Given text =
┌──

Mick Clifford: The land of a hundred thousand welcomes — and unwelcome truths
US president Donald Trump Conor McGregor in the Oval Office of the White House on Monday. Picture: X/@POTUS
Ireland is not what it used to be in the global imagination. Different versions of this country were writ large over the week in which the national holiday is celebrated.
Micheál Martin presented the old-fashioned, and for the greater part, factually accurate narrative of Ireland when he went to the USA. He mingled with elements of Irish America, did his bit for trade and diplomacy and smiled anxiously through a close encounter with Donald Trump. Job done, but who noticed on the far side of the Atlantic? His visit made a few headlines, but not that many and it happened nearly a week before the big day.
On Paddy’s Day itself, Conor McGregor was the Irishman at the White House, flagging his imminent arrival on X (formerly Twitter) with the following tweet. “I land shortly in Washington for the most important meeting of my countries future.”

└──

Data provided =

┌──

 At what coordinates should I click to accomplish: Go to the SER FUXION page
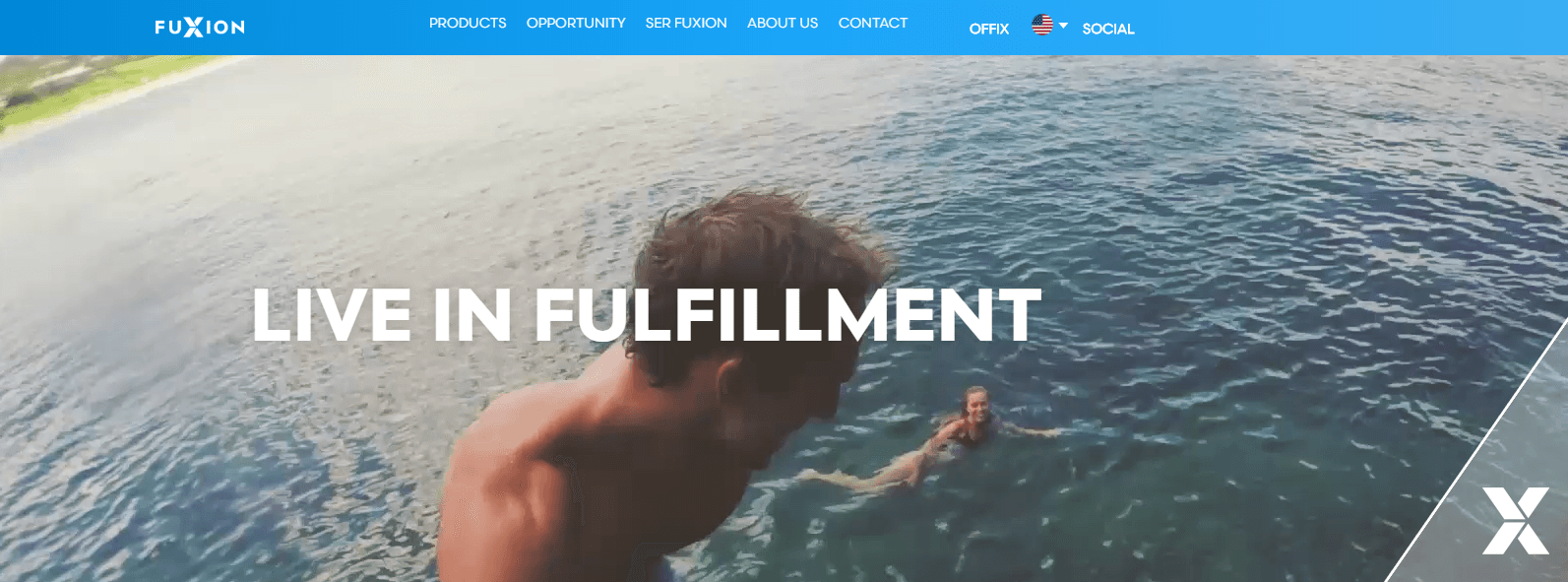tap(686, 23)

└──

What is being asked =
In the column on Ireland's image abroad, why does the writer doubt that many people across the Atlantic noticed Micheál Martin's US visit? Answer in one to three sentences.

Result below =
The visit made only a few headlines. It also took place nearly a week before the national holiday itself, Paddy's Day.